Zhu Hongren, MIIT's chief engineer, says that change in these industries is needed because of, among other things, overcapacity and outdated modes of production. Zhu adds that by encouraging mergers and the reorganization of industries, China can extend its industrial chains and establish major industrial leaders.

Market-oriented

Mergers and reorganization should be market initiatives. So why is the government involved?

The MIIT has found that some enterprises have no strategic consideration for mergers and reorganization and did not consider mergers in accordance with their major businesses and core competitiveness. Furthermore, some enterprises were not clearly aware of the risks of merging, encountering unexpected problems. Other mergers failed because of an unsuccessful integration of assets, human resources, management and corporate culture, despite good merger schemes and preliminary risk controls.

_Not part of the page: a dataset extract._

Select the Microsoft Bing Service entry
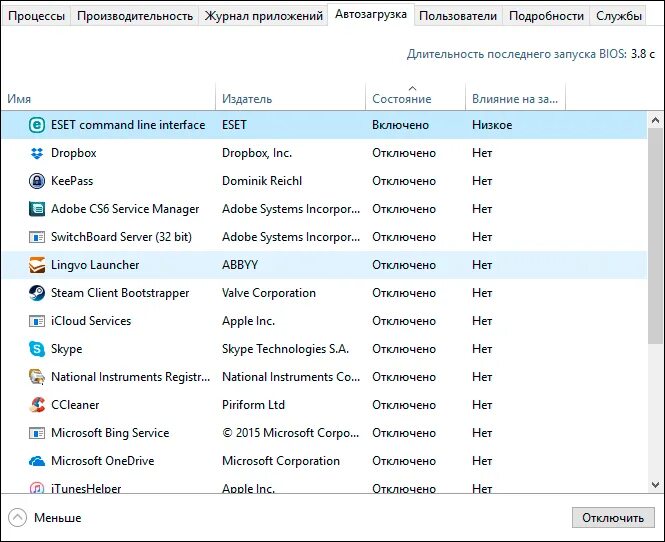Screen dimensions: 665x542 click(x=110, y=433)
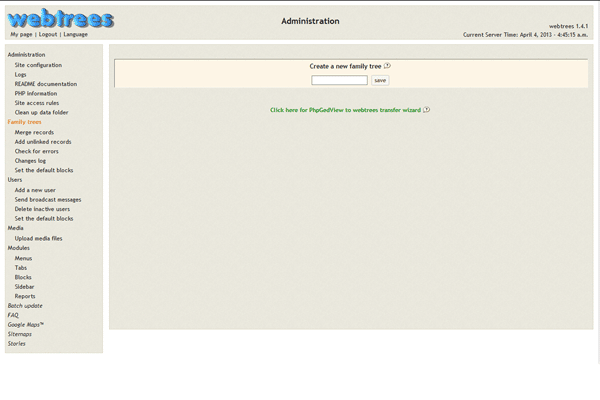Open the Language menu

[x=75, y=34]
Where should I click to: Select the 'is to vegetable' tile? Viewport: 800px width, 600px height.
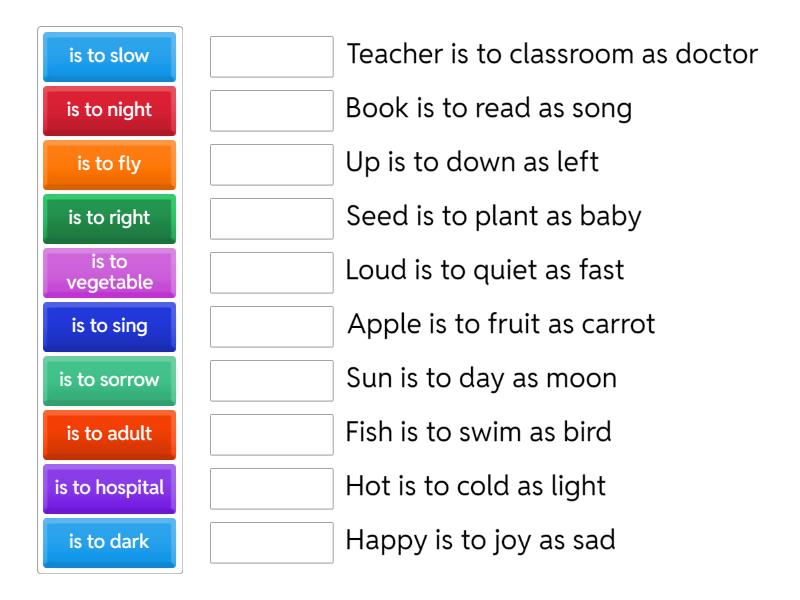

Zhu says by issuing the guideline, the government aims to guide enterprises to assess merger risks, while believing that mergers and reorganization should be market-oriented.

The government's role in corporate mergers and reorganization includes two aspects: First, to sort out, revise and annul policies and measures unfavorable to mergers and reorganization, particularly to annul measures issued by local governments restricting mergers of local enterprises.

Second, to offer suggestions guiding enterprises to create reasonable reorganization plans by considering their own plans, national policies and macroeconomic conditions.

Automobile, iron and steel, cement and electrolytic aluminum industries have all seen vicious price competition caused by overcapacity, which harms the development of these industries.

In 2010 the State Council issued a series of policies promoting corporate mergers and reorganization. After that, the outline for the 12th Five-Year Plan (2011-15) and other long-term national development plans have proposed to advance mergers and reorganization in the automobile, iron and steel and cement industries.

A report by BOC International (China) Ltd. states that under the background of economic transition, promoting corporate mergers and reorganization will be an important step in advancing industrial upgrading and accelerating the transformation of the country's economic growth pattern. It is imperative that China improves efficiency in terms of resource allocation and nurtures large companies to build international competitiveness.

There are more than 300 listed companies among the nine industries, and the new guidelines have a significant impact on China's capital markets. China Securities Co. Ltd., BOC International (China) Ltd, and some other investment institutions believe that the new guidelines will lead to a variety of results.